1. Consumers expect videos for their educational needs, a brand’s products, and its services

According to HubSpot research, 66% of surveyed consumers watched a video about a brand or product the previous year. People still tend to believe what they see with their eyes. Consuming content visually and auditorily allows them to make smarter decisions about the brands, products, and services they select – limiting risk and increasing satisfaction levels.

Audiences aren’t looking for the best, most crisp, polished videos. Thanks to social media, they actually look for more authentic, “real” videos to gain trust and confidence in the brand.

Videos that aren’t brand- or product-specific also have value.

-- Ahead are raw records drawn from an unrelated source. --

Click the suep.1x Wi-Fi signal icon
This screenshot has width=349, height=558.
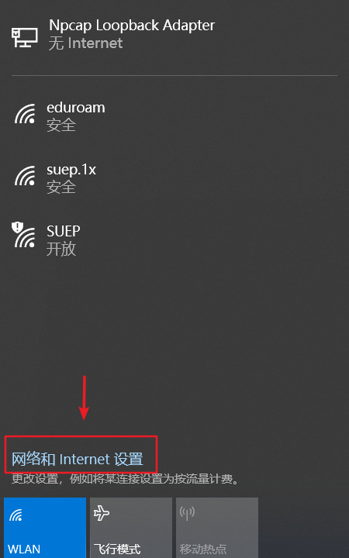coord(25,175)
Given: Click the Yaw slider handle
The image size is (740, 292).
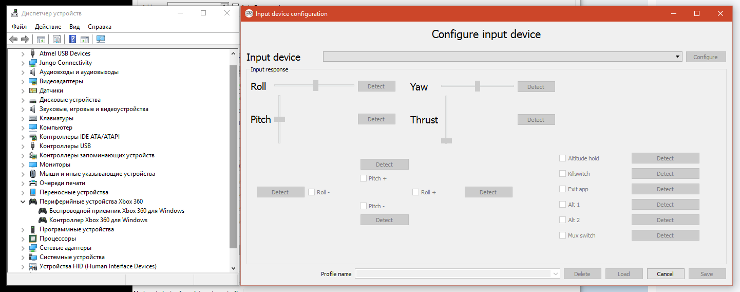Looking at the screenshot, I should click(477, 86).
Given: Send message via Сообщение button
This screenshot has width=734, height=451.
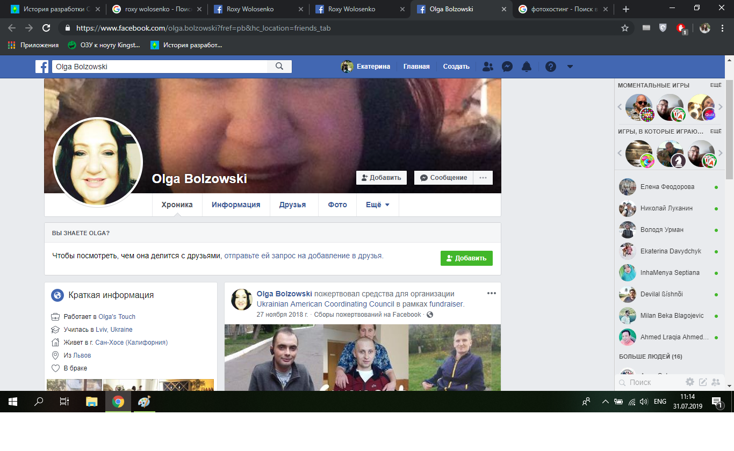Looking at the screenshot, I should click(443, 178).
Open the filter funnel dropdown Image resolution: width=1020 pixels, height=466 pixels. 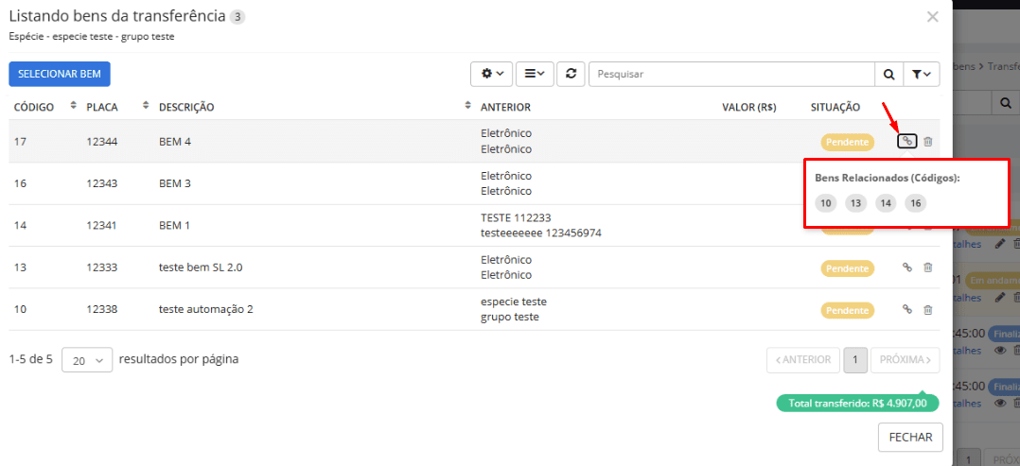922,74
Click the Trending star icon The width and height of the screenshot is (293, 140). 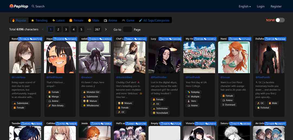click(x=33, y=20)
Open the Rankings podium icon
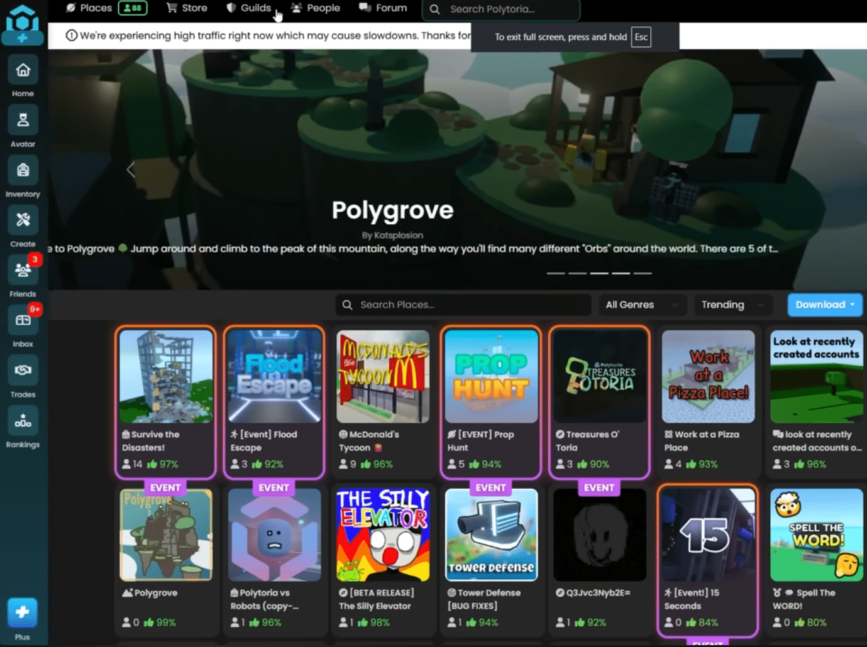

Consumers hunt for videos that not only interest and entertain them but teach them something new.

I’m already rewatching my favorite segments of the Tour de France this summer, but I (like millions of others) also want to gather information about how to gain more power as I cycle uphill and learn how to use my body as I round curves on a bike. That educational interest could give a bike-related brand an amazing opportunity to publish a helpful video.

Marketers in all niches can identify educational topics that their audience wants to view, where they can also showcase the brand front and center.

2. Search and social overlap more often

Search engines and social media – as well as parasocial platforms like Twitch, TikTok, and YouTube – have increasingly dissolved the distance between search and social functions.

Content discovery has become more alike in both. TikTok remains a major search engine. Google has become a serious content curator, using its Discover feature to create personalized feeds that engage users.

This growing overlap of search and social feeds means consumers get their content in more organic, interconnected ways than ever before. They still search for some content. They also still embrace content curated by socially vetted or automated feeds. They’re just getting used to doing it all in the same place.


The growing overlap of search and social feeds means consumers get their #content in more organic, interconnected ways, says @StrategySavvy via @CMIContent.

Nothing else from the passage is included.